ACTION ITEM: Reproduce exactly, with no other output, every line of the data below from the line containing "Over ons (643, 649)" to the end, inclusive.

(Stored items)
* * *

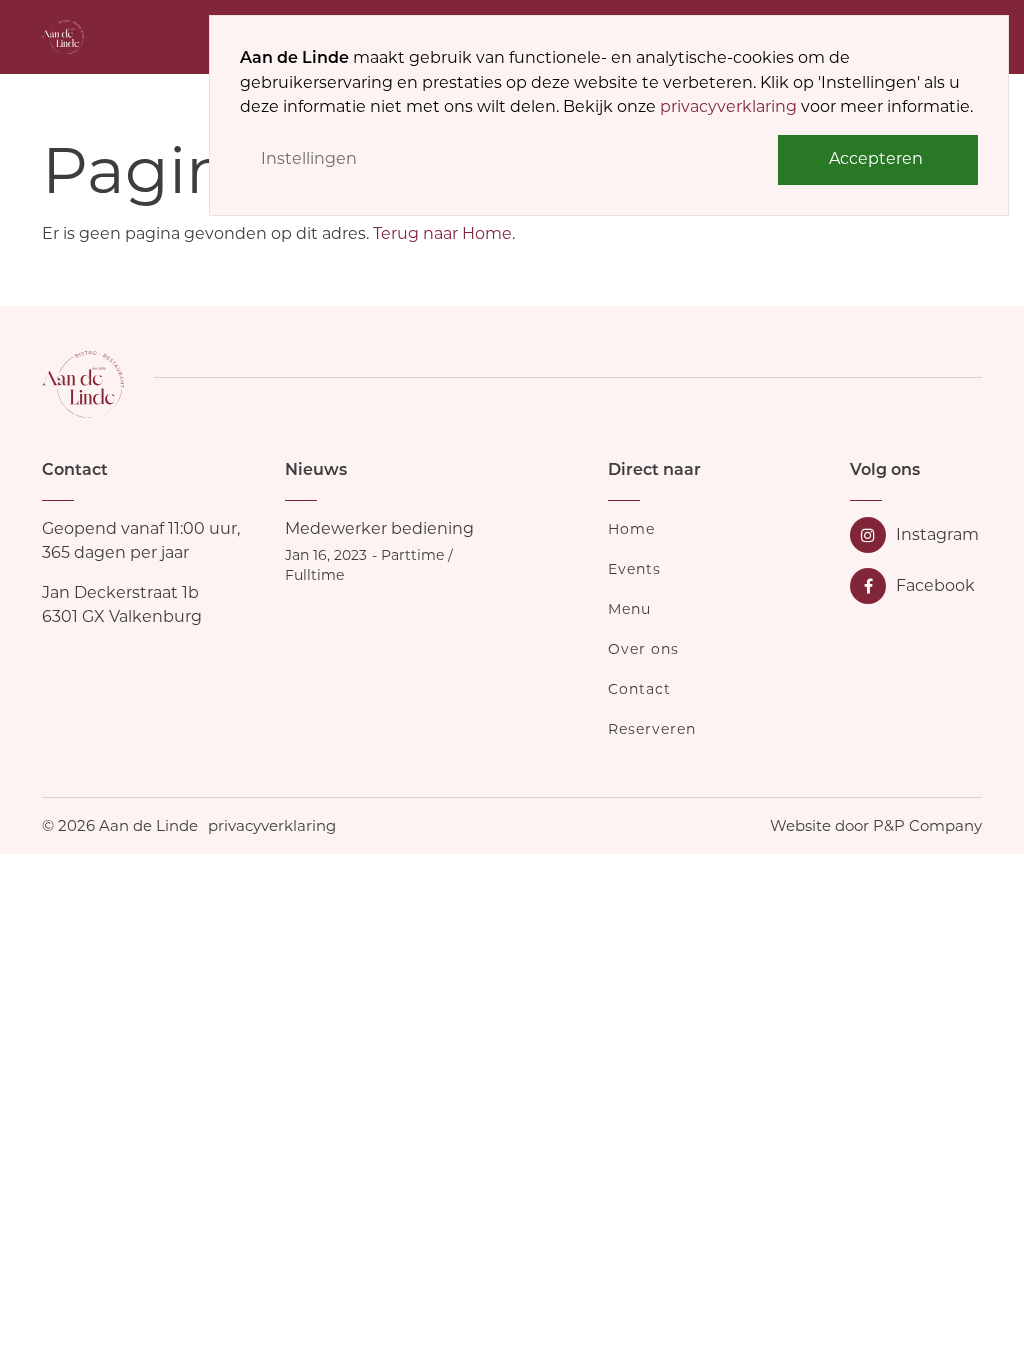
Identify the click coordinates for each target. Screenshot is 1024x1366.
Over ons (643, 649)
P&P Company (927, 825)
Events (634, 569)
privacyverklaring (728, 106)
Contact (639, 689)
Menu (629, 609)
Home (631, 529)
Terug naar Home (442, 233)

* * *

ANSWER BELOW:
Over ons (643, 649)
P&P Company (927, 825)
Events (634, 569)
privacyverklaring (728, 106)
Contact (639, 689)
Menu (629, 609)
Home (631, 529)
Terug naar Home (442, 233)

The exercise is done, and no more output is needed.